- Hepatitis C is a virus which can lead to inflammation of the liver and cause liver disease, and can even lead to cancer of the liver if left untreated
- Most people are oblivious to the fact they are infected because the liver can still operate when damaged and the virus does not produce any obvious symptoms
- Only once the liver becomes seriously damaged and symptoms occur do people visit their GP where it is diagnosed
- The virus is transmitted through blood-to-blood contact, and very rarely through sexual intercourse
- Infection is not passed on through social contact, kissing or sharing food or drink
A healthcare worker infected with Hepatitis C is known to have transmitted the virus to two patients.
Now, further patients who may have been treated by them are being contacted and offered advice and blood tests.

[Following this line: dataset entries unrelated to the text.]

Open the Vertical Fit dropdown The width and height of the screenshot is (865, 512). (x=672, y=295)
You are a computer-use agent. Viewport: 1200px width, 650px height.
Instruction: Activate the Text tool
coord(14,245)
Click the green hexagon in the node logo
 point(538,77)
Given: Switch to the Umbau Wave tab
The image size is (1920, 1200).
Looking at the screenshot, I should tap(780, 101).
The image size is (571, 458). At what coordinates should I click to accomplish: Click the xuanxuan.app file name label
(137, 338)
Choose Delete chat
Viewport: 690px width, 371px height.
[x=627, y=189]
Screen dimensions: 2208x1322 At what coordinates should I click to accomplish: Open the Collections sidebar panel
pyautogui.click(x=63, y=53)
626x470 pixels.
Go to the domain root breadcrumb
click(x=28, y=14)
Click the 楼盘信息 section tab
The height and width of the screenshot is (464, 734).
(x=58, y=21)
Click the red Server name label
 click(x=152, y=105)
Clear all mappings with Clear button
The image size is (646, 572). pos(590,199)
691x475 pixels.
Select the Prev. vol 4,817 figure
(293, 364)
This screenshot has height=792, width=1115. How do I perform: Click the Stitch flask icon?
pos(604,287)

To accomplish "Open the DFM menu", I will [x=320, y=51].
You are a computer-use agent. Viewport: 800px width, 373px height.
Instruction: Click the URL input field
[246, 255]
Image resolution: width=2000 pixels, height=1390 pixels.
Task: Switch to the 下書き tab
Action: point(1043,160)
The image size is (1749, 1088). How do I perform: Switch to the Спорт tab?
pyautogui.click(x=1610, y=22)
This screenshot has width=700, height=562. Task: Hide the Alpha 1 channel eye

The healthcare professional worked at:
- Caerphilly District Miners’ Hospital, between May 1984 and July 2003
- East Glamorgan Hospital, in Pontypridd, between 28 May 1984 and 17 July 1984
- Maelor General Hospital, in Wrexham, between 15 May 1978 and 27 June 1978
North Wales' health board says the healthcare professional infected with Hepatitis C worked briefly at Wrexham Maelor Hospital (known then as the Maelor General Hospital) in May and June 1978.
Betsi Cadwaladr University Health Board says the risk of passing on the virus during a healthcare procedure is low, and could only happen if the worker suffered an injury causing them to bleed while treating the patient.
It says it has been reviewing its records, and obstetric and gynaecology patients from that time have been offered advice a blood test as a precautionary measure. Specialist clinic sessions will be held at Wrexham Maelor Hospital.
Andrew Jones, Director of Public Health for the Betsi Cadwaladr University Health Board, said: “I know that this news will cause some concern for patients who were seen in Wrexham at around that time. However I want to stress that the risk of transmission is low."
"Even so, it is important that we contact patients who were treated by this person and offer them support and the opportunity of a blood test. This will allow us to give reassurance that all is well or, if we do identify a person who is carrying the virus, ensure they get advice and treatment."
Thousands of people across the UK are being contacted after a healthcare worker infected two patients with the hepatitis C virus.
A major alert is under way after it was discovered that a retired obstetrics and gynaecology worker unknowingly had the virus while employed by the NHS for decades.
It is known the healthcare worker infected two patients with the virus while working at a hospital in Wales, Public Health England said.